All of the candidates in the June 22 Democratic primary are concerned with the welfare of their city and have thoughtful ideas about how to better it. It is Kathryn Garcia who best understands how to get New York back on its feet and has the temperament and the experience to do so. Ms. Garcia has our endorsement in perhaps the most consequential mayoral contest in a generation.
Voters could be forgiven for knowing little about Ms. Garcia. The pandemic has, to an alarming degree, hustled the hustings out of the neighborhoods and onto Zoom. The early polls in the race show that simple name recognition can have a big impact — on the early polls. Many primary voters say they haven’t made up their minds. So we’d like to help them.

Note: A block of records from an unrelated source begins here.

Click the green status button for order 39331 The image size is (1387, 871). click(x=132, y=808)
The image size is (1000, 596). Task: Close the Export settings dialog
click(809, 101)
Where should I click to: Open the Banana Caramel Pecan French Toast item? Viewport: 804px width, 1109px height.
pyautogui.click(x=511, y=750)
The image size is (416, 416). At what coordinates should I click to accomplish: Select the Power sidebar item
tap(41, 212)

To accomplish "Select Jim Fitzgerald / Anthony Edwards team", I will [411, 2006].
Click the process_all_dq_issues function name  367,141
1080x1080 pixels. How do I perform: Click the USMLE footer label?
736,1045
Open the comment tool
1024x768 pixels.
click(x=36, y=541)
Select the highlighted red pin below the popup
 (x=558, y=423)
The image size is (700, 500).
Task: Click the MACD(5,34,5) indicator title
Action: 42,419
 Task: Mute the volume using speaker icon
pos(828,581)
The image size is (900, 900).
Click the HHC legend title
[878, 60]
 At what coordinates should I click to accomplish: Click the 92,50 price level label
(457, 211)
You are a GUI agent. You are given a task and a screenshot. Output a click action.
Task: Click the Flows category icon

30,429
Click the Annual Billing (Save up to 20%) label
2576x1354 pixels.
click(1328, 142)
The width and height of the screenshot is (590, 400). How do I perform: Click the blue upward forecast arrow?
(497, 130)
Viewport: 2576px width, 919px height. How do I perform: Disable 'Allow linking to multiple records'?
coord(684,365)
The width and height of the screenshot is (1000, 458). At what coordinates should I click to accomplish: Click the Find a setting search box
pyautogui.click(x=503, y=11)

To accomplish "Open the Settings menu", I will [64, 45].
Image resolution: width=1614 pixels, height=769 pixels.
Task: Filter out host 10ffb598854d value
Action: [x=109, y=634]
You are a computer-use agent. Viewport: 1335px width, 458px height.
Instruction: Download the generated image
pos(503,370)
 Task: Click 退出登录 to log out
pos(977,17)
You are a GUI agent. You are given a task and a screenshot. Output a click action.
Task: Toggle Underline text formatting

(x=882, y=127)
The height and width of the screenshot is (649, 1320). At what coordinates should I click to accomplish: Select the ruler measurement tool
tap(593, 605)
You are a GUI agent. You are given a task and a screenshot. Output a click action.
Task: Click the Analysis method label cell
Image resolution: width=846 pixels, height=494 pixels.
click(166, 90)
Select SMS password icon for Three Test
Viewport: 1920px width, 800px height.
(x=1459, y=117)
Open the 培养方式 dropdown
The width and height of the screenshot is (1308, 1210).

A go-to problem solver for the past decade, Ms. Garcia was hard to miss at City Hall — a confident, gravelly-voiced woman who ran an overwhelmingly male Sanitation Department. She has a zeal for making government work better and was often known to show up ahead of a 6 a.m. shift for roll call not to micromanage but to find out how her people were doing.
At the Department of Environmental Protection under Mayor Michael Bloomberg, when swaths of New York City lost power during Superstorm Sandy, knocking out the city’s wastewater treatment systems, it was Ms. Garcia who got them back up and running.
When she arrived at the Sanitation Department as commissioner in 2014, snowplow routes were still maintained on paper. Ms. Garcia modernized the system, finally allowing the agency to track snowplows in real time through the city’s 19,000 lane miles. She cut traffic from commercial garbage trucks in half, making streets quieter, safer and less polluted.
In 2019, in the wake of a lead paint scandal that sickened hundreds of children living in public housing, Mayor Bill de Blasio tapped Ms. Garcia to lead an overhaul of the New York City Housing Authority. That summer, childhood lead poisoning fell by 21 percent from the same period the year before.
When the coronavirus struck, she shifted trash pickup to late night and early morning hours, an effort to protect thousands of city workers and the public they normally interact with. She also managed an operation that has delivered more than 200 million meals to hungry New Yorkers during the pandemic.